> **EXERCISE PROMPT**
Where the line containing "Click the 3D Secure shield icon" appears in the entries below, begin there and output every line through the last, exactly, minus the pictures.

> **INPUT MATERIAL**
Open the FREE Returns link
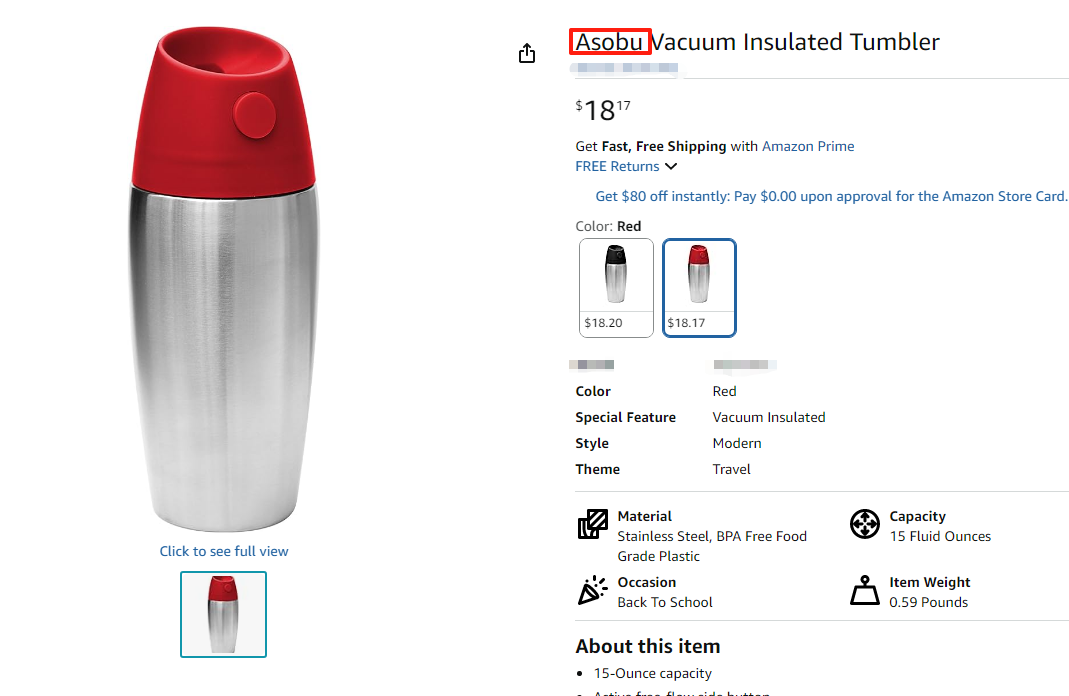 point(617,167)
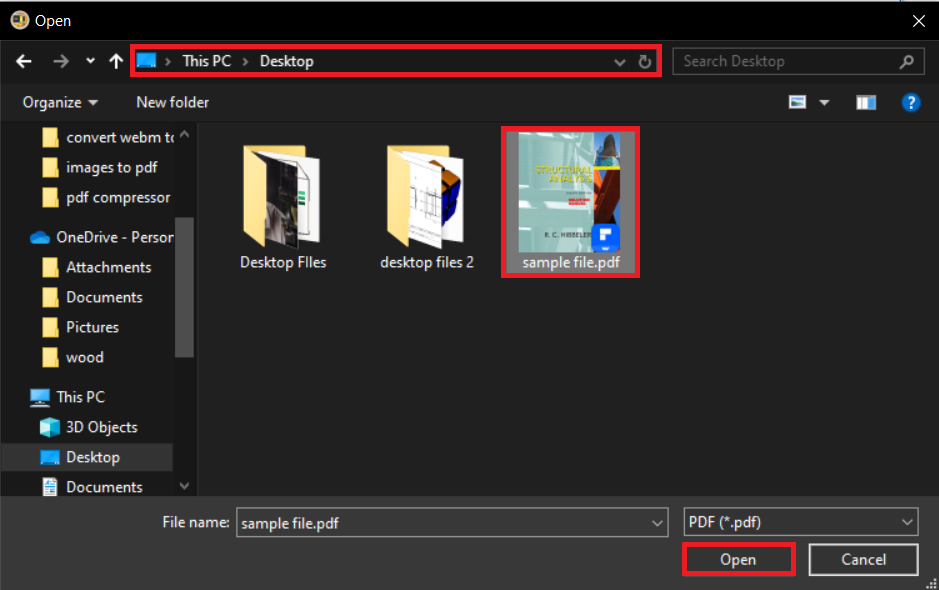The height and width of the screenshot is (590, 939).
Task: Open the view options dropdown arrow
Action: [x=825, y=101]
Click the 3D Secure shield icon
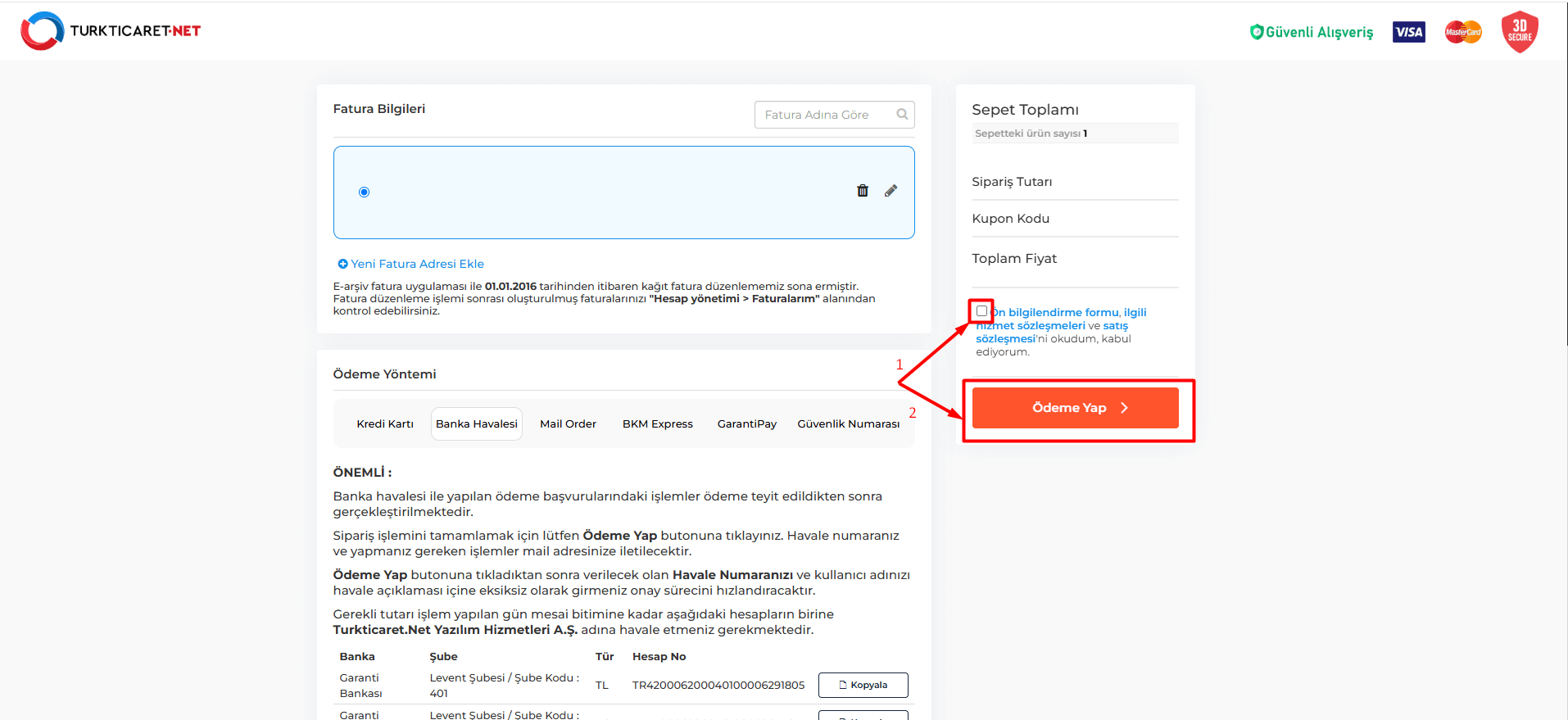This screenshot has width=1568, height=720. tap(1519, 32)
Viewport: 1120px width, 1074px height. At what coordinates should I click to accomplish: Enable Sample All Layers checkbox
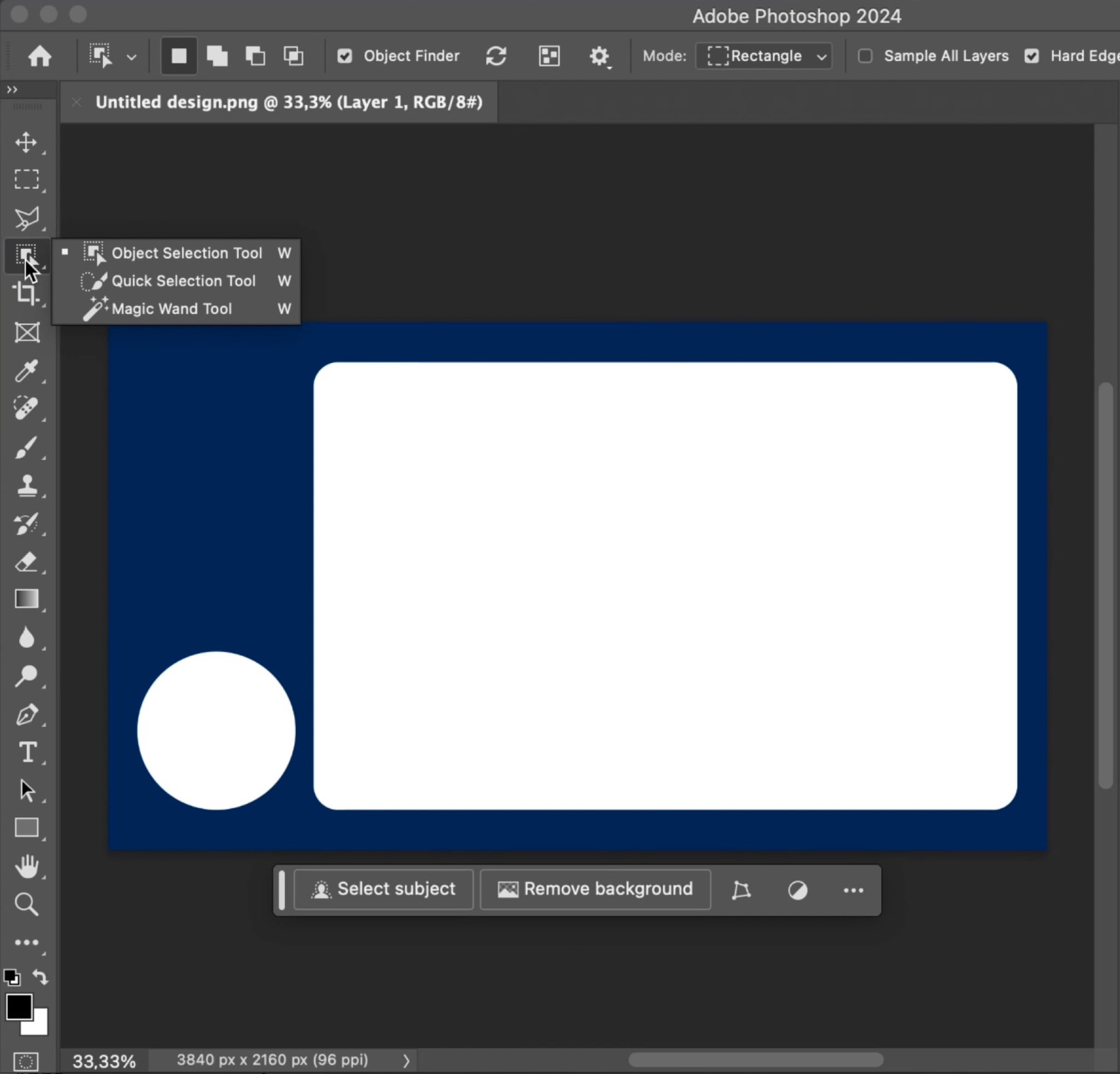click(865, 56)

> **TASK OUTPUT**
Click the 3D Secure shield icon
This screenshot has width=1568, height=720. tap(1519, 32)
Viewport: 1120px width, 1074px height. At what coordinates should I click to accomplish: Enable Sample All Layers checkbox
click(865, 56)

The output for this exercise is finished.